#### Assignment:
Copy each line of the records that includes "accomplish".

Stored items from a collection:
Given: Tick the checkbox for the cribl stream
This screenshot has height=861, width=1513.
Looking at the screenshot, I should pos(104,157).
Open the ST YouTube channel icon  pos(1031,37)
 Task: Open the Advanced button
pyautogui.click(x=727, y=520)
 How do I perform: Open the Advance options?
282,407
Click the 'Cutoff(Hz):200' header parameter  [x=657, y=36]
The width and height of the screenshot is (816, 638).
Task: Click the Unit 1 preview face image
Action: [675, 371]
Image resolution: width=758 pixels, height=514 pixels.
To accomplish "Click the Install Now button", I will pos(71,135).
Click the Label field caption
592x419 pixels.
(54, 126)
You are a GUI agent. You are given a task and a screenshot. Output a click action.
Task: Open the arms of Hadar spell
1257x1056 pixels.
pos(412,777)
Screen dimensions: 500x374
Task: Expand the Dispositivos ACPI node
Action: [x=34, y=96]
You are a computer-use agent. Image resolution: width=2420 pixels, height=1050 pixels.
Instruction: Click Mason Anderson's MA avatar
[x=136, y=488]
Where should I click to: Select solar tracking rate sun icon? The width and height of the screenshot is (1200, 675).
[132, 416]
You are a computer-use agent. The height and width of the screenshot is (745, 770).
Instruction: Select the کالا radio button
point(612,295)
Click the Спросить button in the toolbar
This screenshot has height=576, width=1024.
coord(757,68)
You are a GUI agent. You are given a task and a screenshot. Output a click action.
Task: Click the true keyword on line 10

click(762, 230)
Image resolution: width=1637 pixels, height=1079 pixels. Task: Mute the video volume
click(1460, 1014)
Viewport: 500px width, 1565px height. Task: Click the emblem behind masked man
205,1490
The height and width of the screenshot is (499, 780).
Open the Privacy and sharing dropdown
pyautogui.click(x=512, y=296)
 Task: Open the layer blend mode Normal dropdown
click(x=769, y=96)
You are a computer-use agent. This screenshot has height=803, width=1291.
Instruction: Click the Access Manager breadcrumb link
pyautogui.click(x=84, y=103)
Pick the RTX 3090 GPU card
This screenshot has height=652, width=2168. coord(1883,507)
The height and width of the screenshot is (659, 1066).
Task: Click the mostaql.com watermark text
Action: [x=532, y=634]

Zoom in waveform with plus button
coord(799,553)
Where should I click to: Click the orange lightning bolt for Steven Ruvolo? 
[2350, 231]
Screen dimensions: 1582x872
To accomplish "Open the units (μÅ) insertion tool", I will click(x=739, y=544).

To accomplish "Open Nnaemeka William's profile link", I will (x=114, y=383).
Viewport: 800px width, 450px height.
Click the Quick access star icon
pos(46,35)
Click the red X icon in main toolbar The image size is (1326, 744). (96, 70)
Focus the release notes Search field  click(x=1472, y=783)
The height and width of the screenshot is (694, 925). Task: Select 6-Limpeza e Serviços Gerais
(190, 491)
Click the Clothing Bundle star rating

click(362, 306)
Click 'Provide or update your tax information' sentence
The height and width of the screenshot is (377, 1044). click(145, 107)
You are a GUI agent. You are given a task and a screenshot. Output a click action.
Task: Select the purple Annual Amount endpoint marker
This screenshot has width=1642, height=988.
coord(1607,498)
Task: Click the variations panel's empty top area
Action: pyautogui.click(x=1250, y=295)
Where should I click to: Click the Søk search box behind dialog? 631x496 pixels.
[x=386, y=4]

#### Problem solution:
To accomplish "Click the Install Now button", I will pos(71,135).
To accomplish "Open the units (μÅ) insertion tool", I will click(x=739, y=544).
To accomplish "Open Nnaemeka William's profile link", I will (x=114, y=383).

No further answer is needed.